(S. Lem)
Los astrónomos nos enseñan que todo cuanto existe, las nebulosas, las galaxias y las estrellas, se alejan unas de otras en todas direcciones, y, como consecuencia de esa fuga continua, el Universo se viene ampliando sin cesar desde hace miles de millones de años.
Algunas personas, asombradas ante esa fuga universal, tratan de invertir la idea y llegan a la hipótesis de que hace muchísimo tiempo, en los tiempos más remotos, el cosmos entero estaba aglomerado en un solo punto, como una bola estelar que por una causa extraña y totalmente desconocida llegó a estallar, y que esa explosión sigue hasta nuestros días.

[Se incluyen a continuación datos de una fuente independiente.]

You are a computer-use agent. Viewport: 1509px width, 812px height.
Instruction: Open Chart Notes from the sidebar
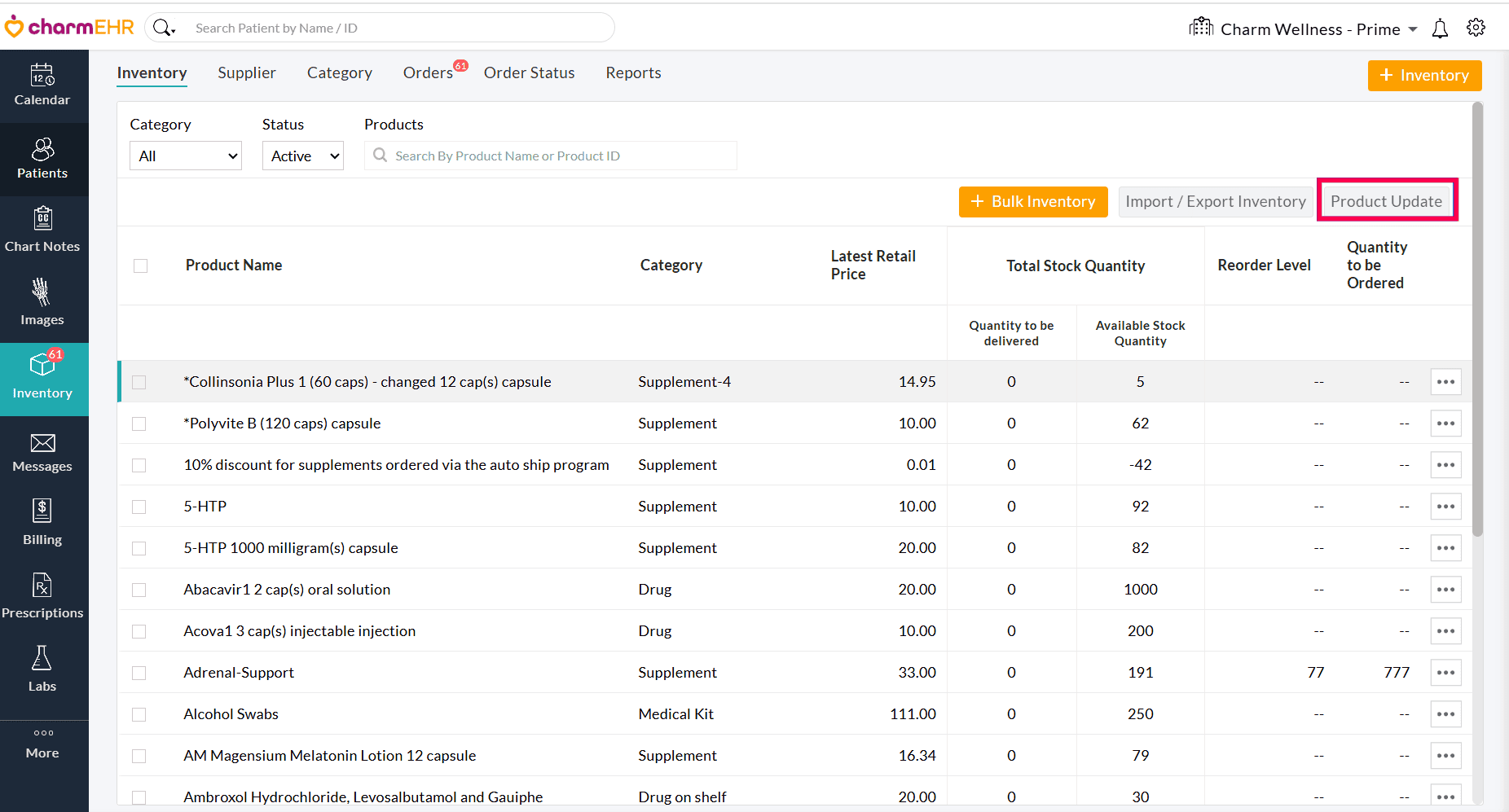click(42, 231)
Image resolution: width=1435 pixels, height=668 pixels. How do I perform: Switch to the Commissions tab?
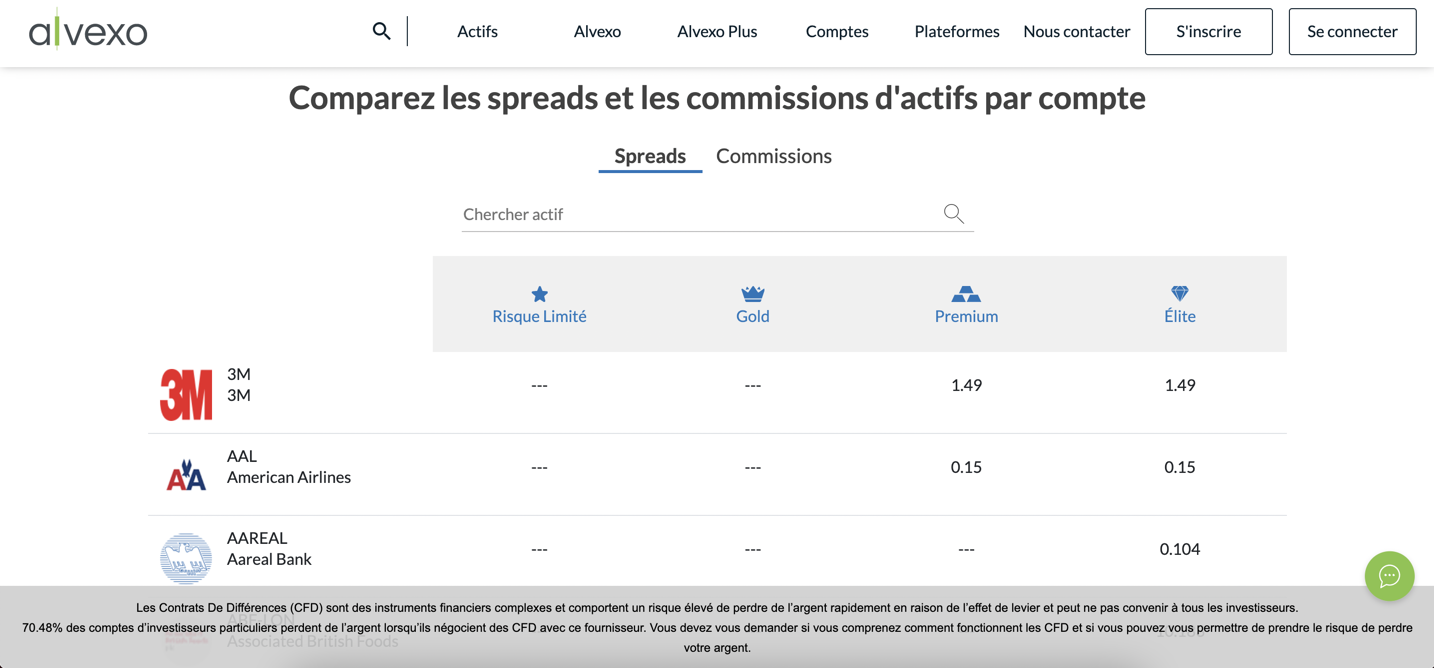click(x=773, y=156)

Al razonar de esa manera, sienten una enorme curiosidad acerca de lo que antiguamente pudo existir, pero son incapaces de aclarar ese misterio. En realidad, las cosas ocurrieron de esta manera:
En el Universo anterior vivían los constructores, maestros incomparables en el arte cosmogónico. No había cosa que ellos no supieran hacer, aunque es bien sabido que para construir cualquier cosa es preciso disponer antes de un plano de la misma y es necesario concebir dicho plano. De manera que estos dos constructores, llamados Micromil y Gigaciano, se pasaban el tiempo discutiendo de qué manera era posible enterarse de las cosas que podrían construirse además de las que a ambos se les ocurrían.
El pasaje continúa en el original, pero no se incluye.